### What the task requires
Starting at the top of the records below, write out each line exactly as it stands, stopping after the line with "Given: Open CobraNet"; exclude the pictures.
═════ Dataset content ═════
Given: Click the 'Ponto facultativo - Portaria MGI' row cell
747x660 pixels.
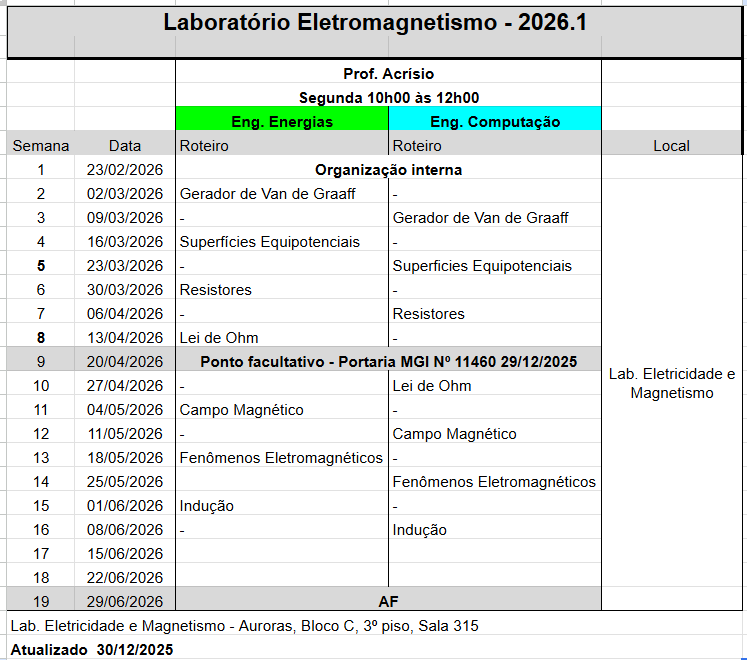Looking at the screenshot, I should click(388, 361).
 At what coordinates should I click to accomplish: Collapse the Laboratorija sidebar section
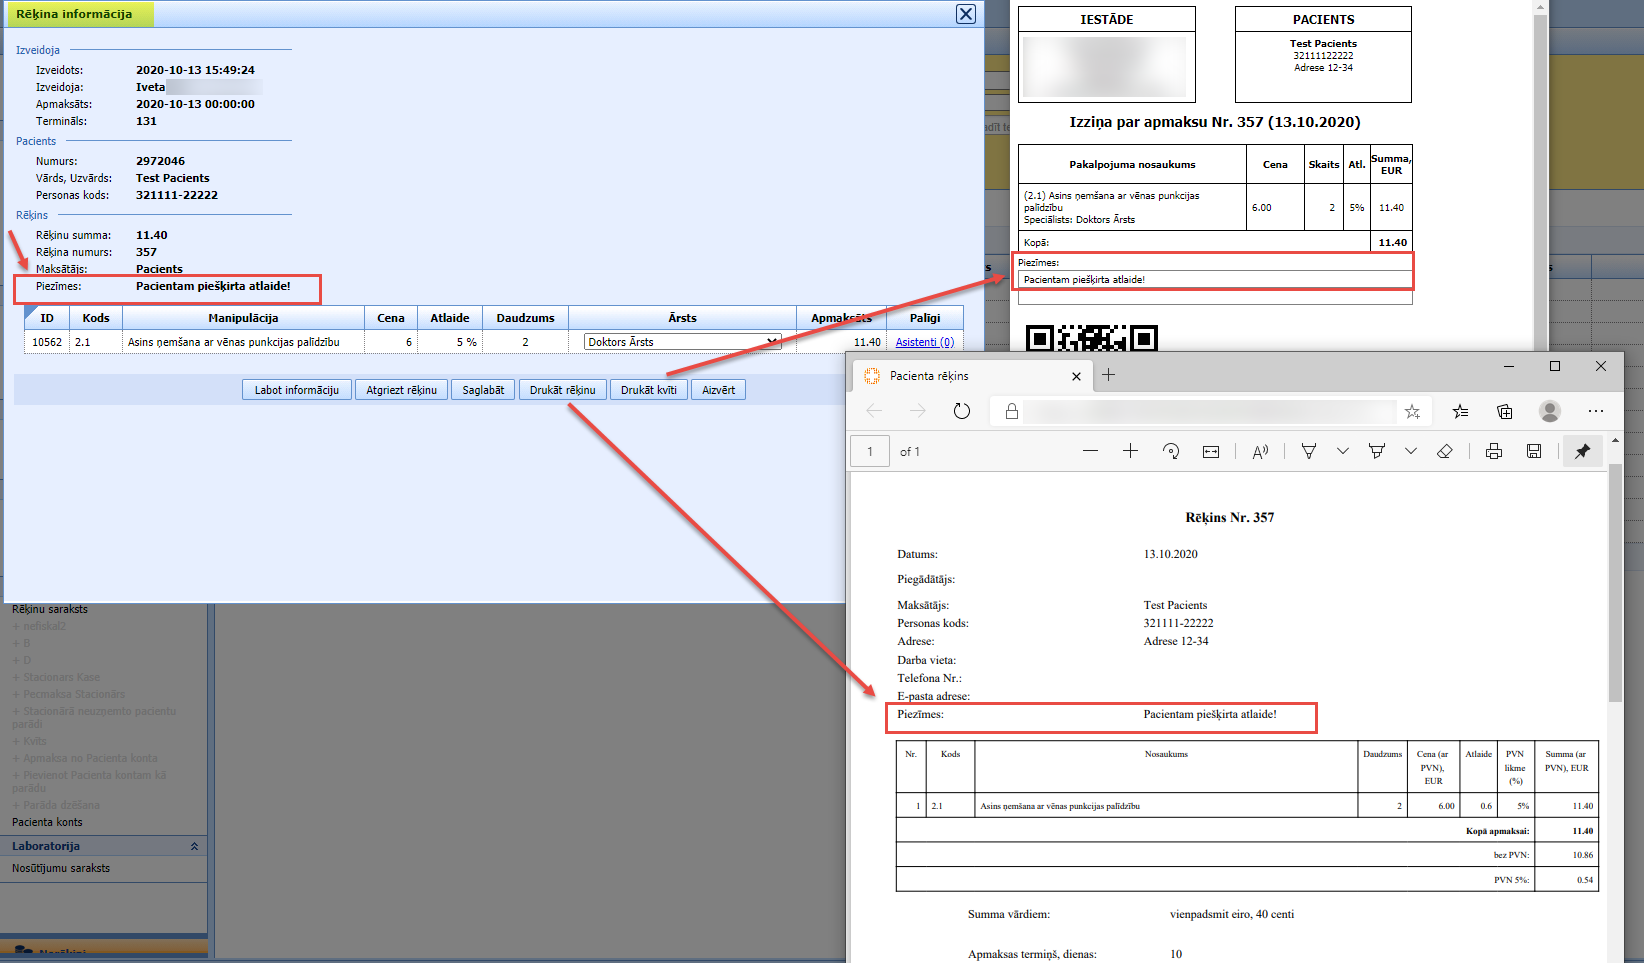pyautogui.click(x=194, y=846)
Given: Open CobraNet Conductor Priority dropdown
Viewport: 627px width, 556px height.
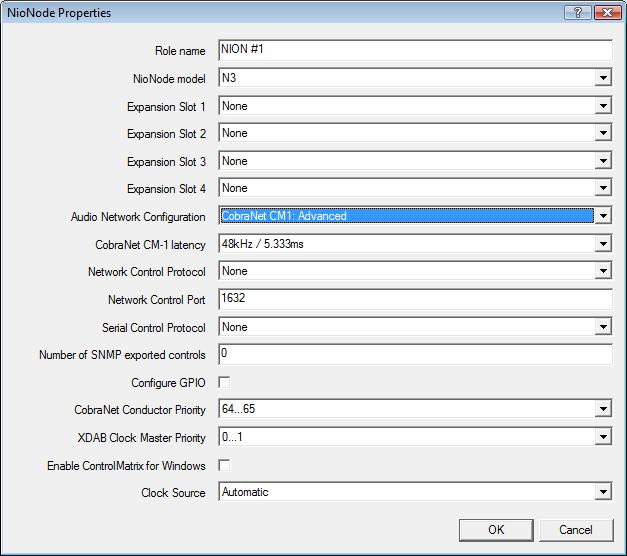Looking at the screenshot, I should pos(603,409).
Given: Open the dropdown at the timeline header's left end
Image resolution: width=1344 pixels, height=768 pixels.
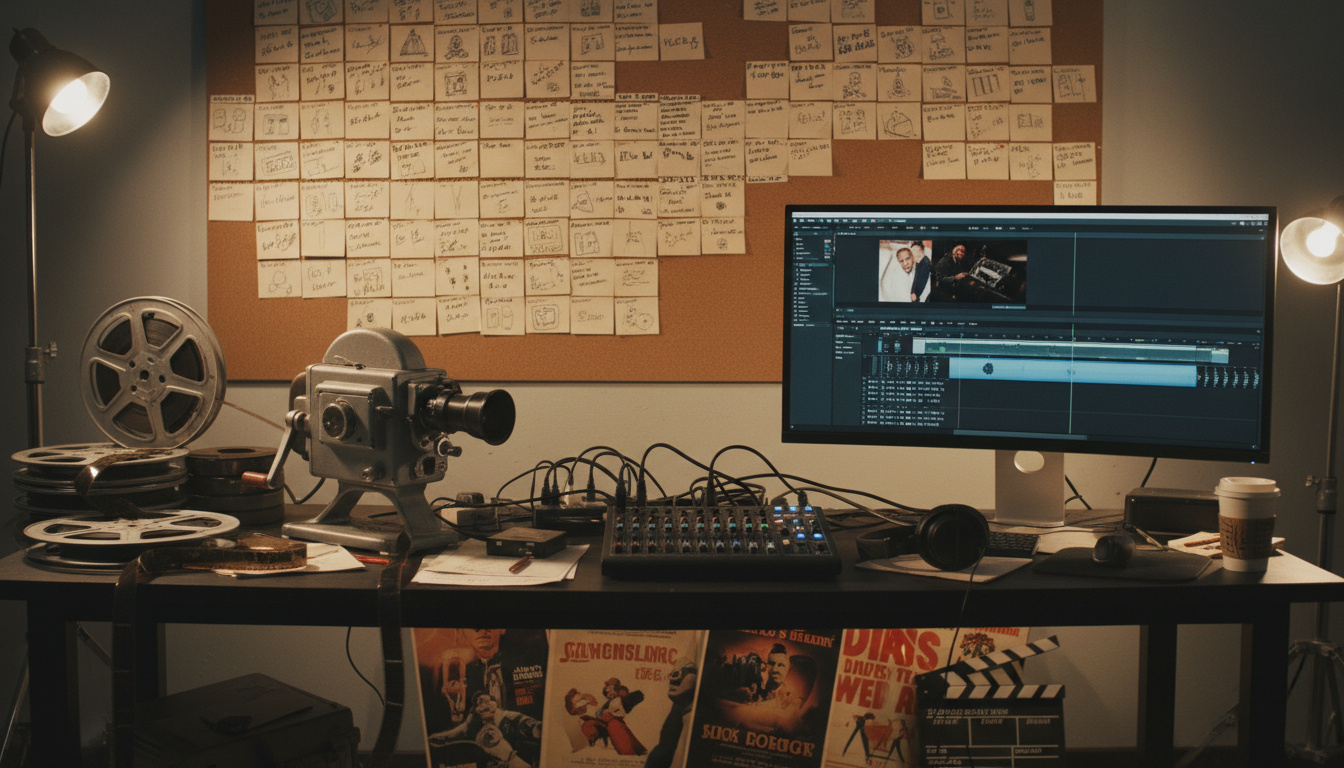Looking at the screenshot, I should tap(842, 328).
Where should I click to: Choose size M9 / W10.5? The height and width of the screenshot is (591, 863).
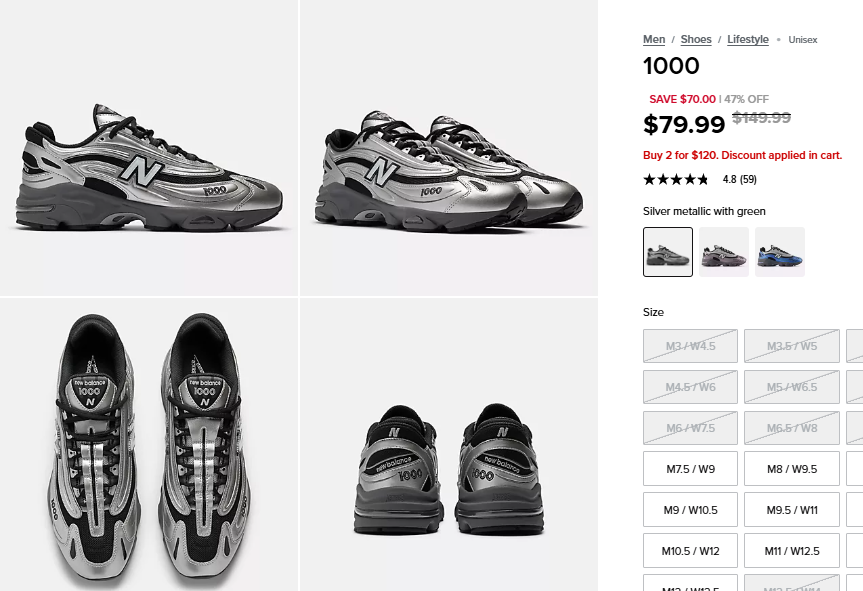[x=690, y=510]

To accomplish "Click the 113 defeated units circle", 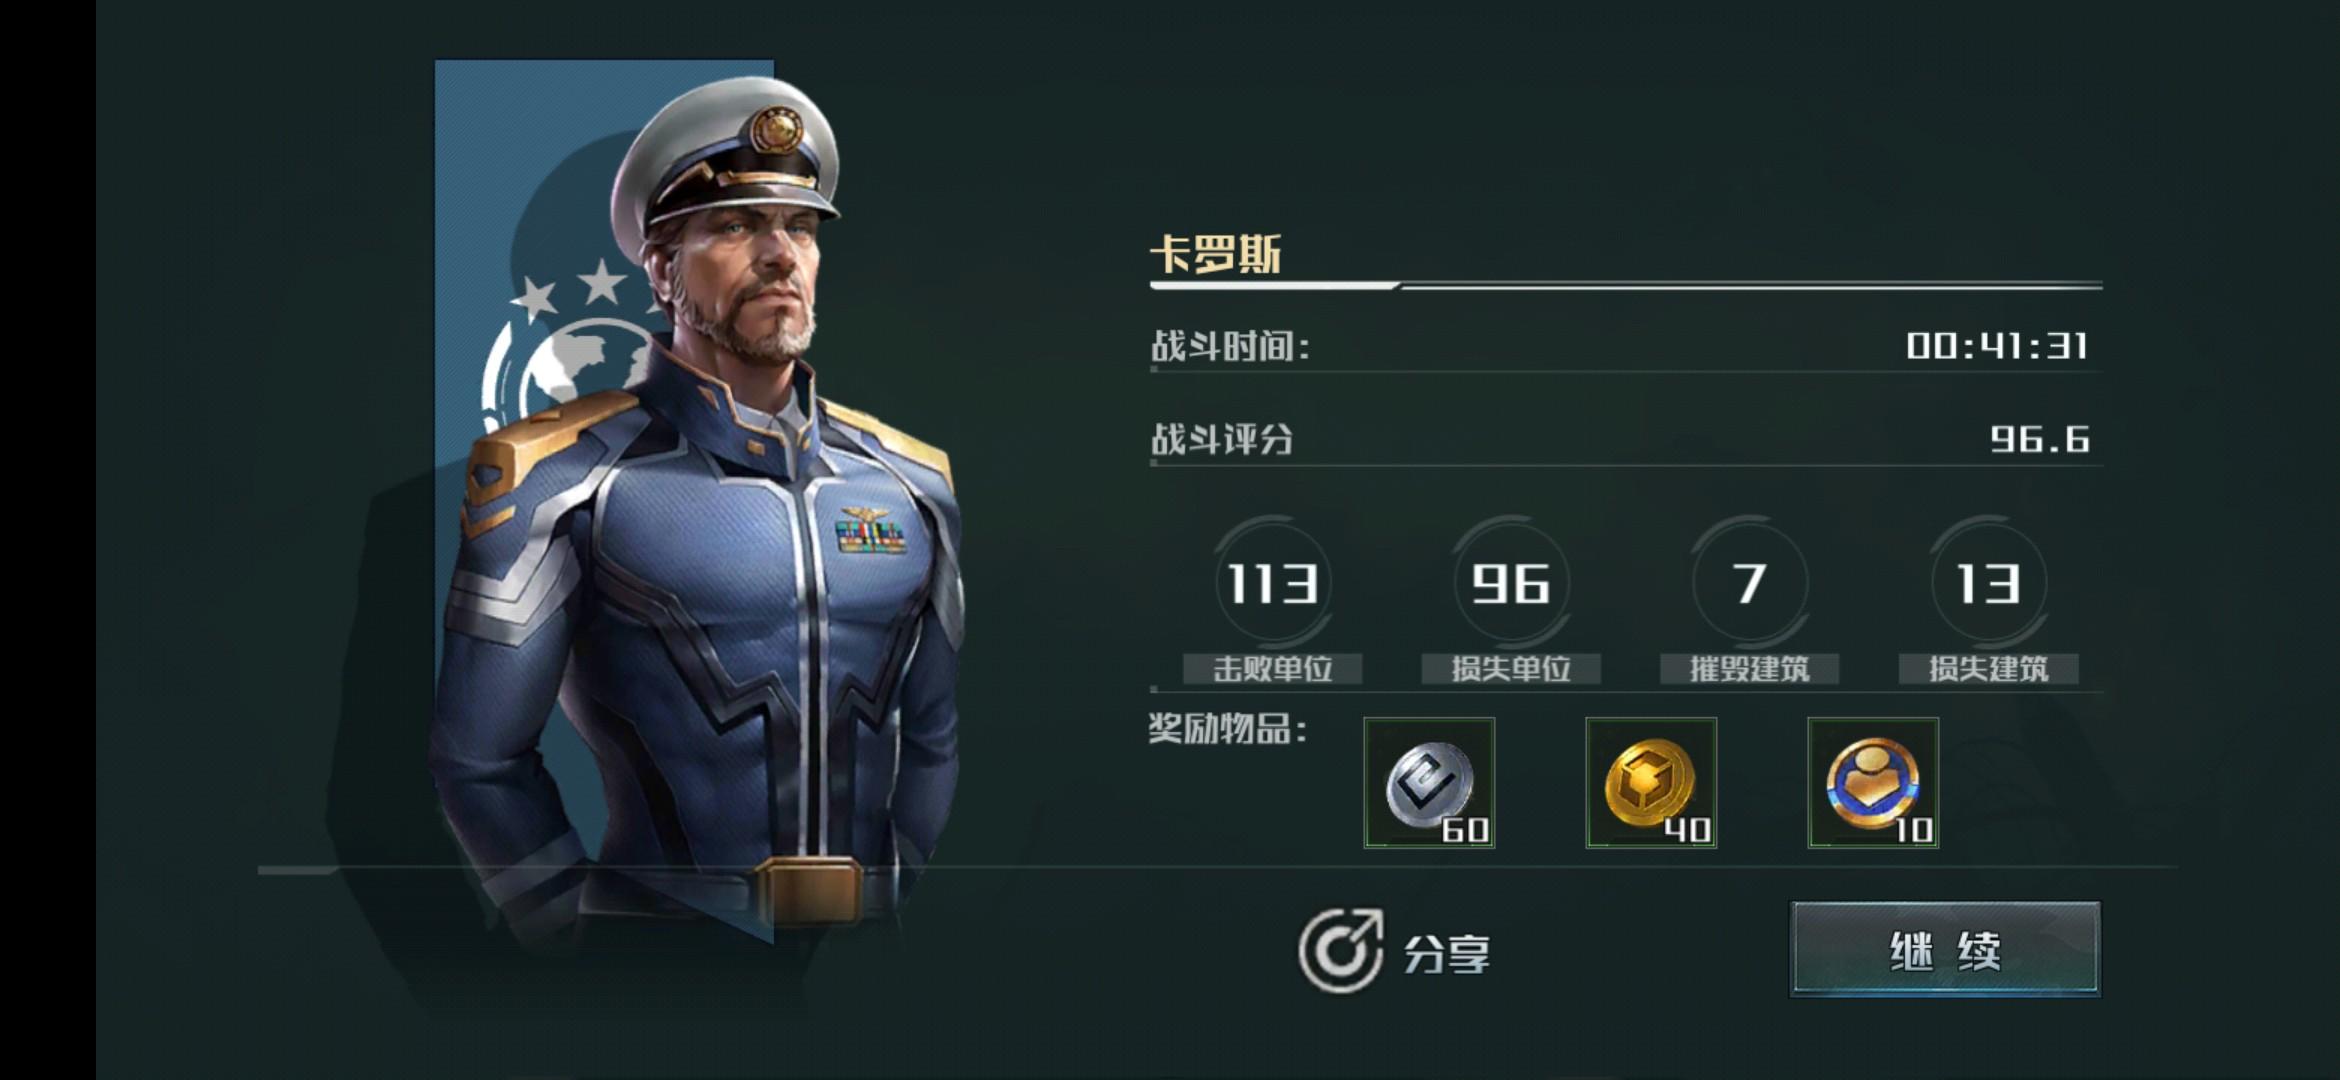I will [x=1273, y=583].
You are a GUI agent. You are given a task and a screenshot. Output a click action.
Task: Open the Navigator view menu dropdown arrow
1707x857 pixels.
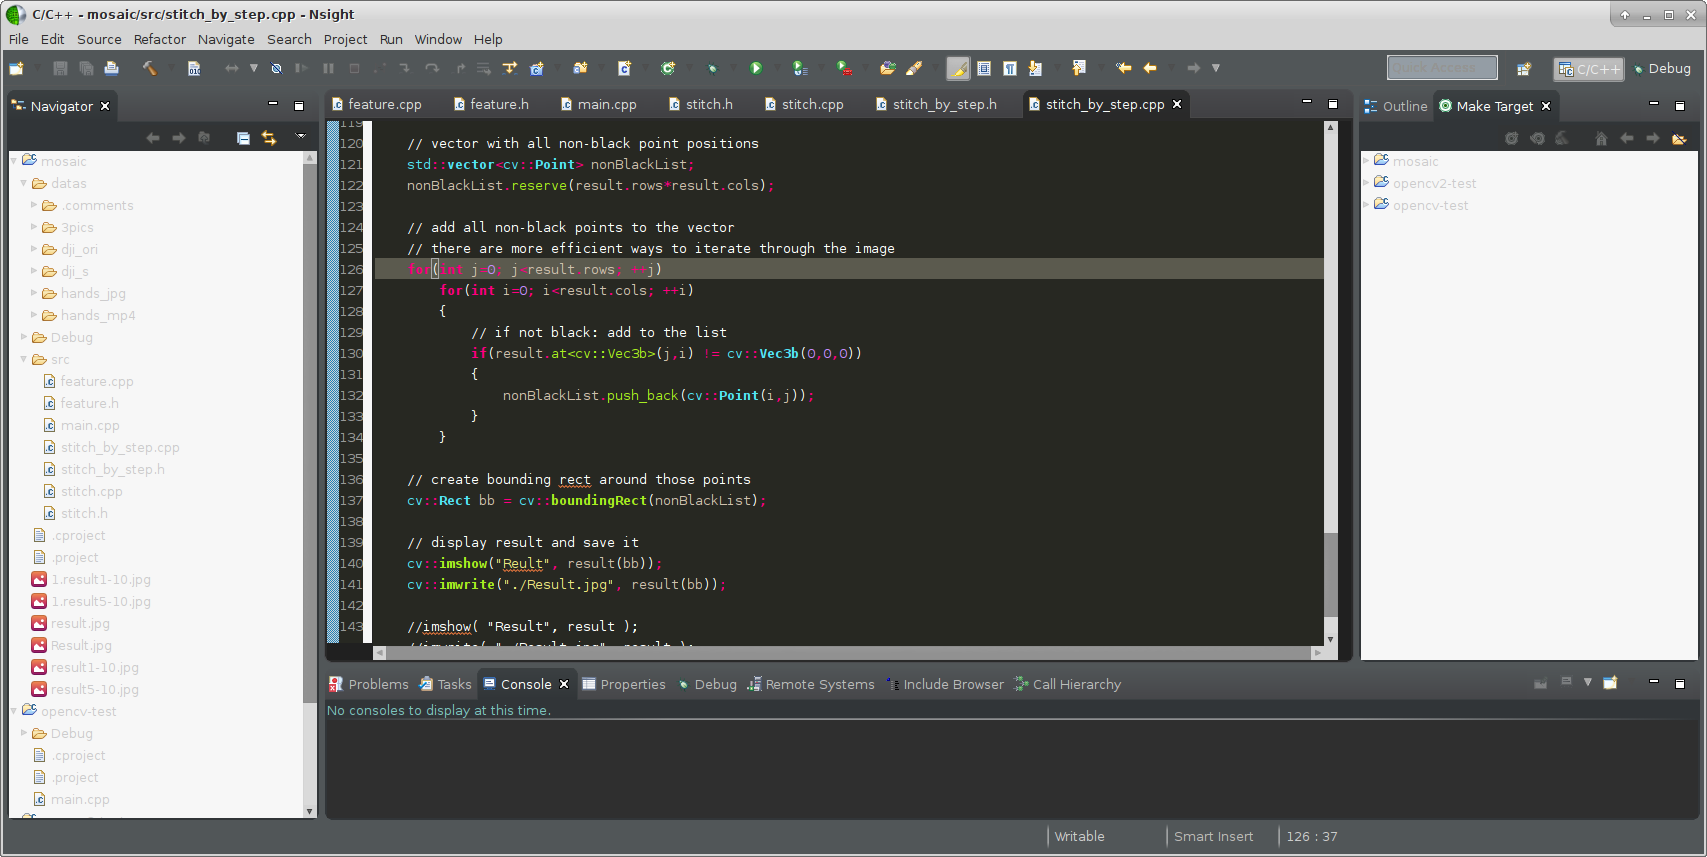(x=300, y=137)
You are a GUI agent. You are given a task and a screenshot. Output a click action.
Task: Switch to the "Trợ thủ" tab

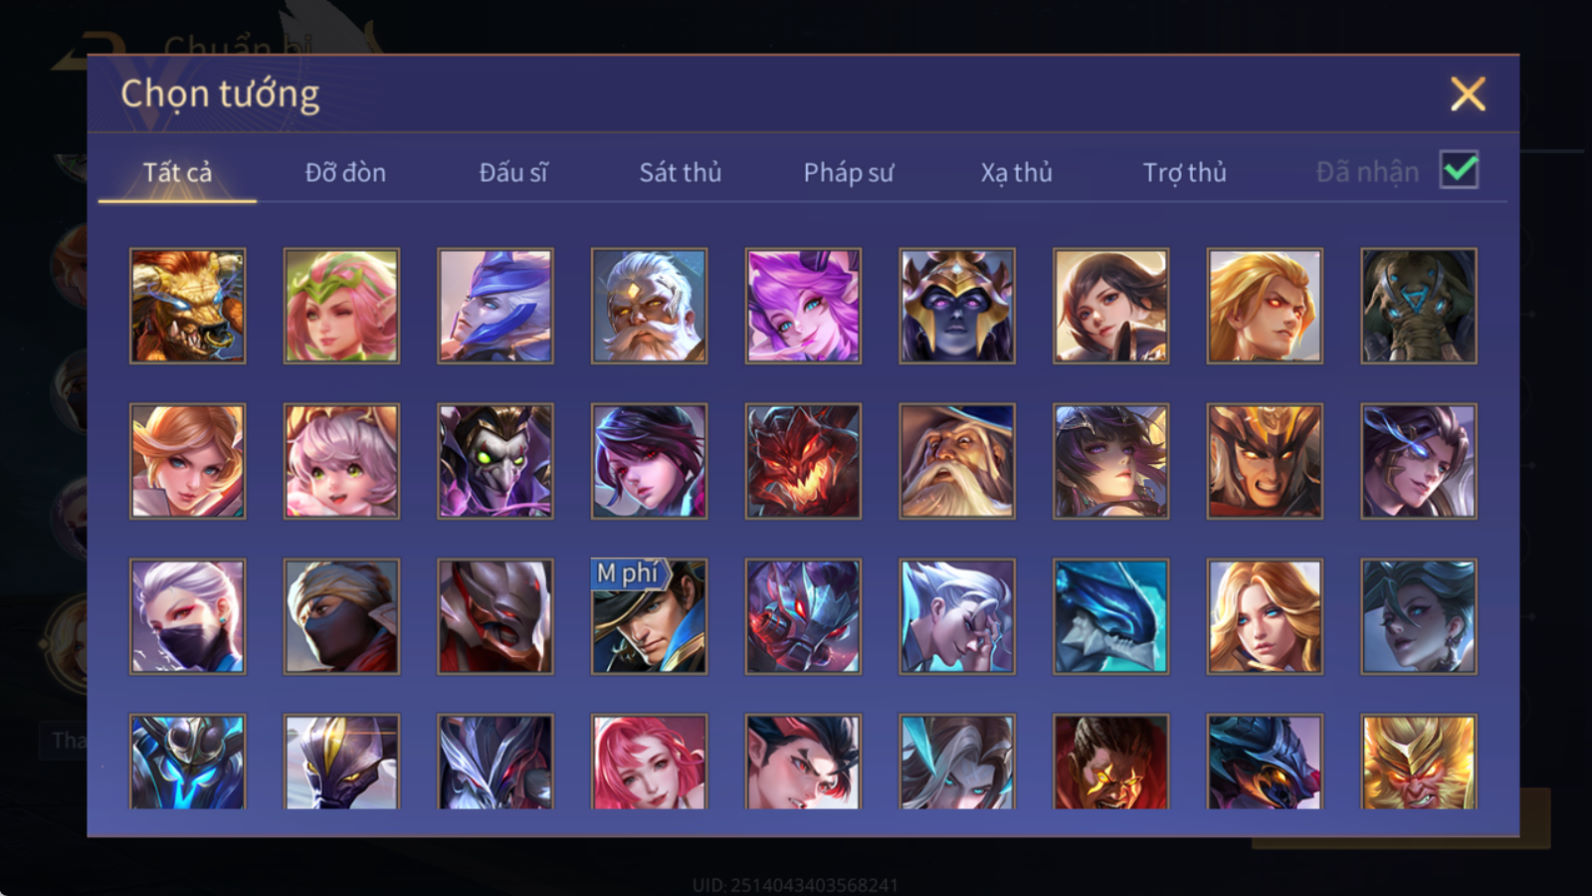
═════
### Solution to this exercise
Given: Click the 'Ponto facultativo - Portaria MGI' row cell
747x660 pixels.
Looking at the screenshot, I should click(388, 361).
 At what coordinates should I click to accomplish: Collapse the Laboratorija sidebar section
pyautogui.click(x=194, y=846)
Given: Open CobraNet Conductor Priority dropdown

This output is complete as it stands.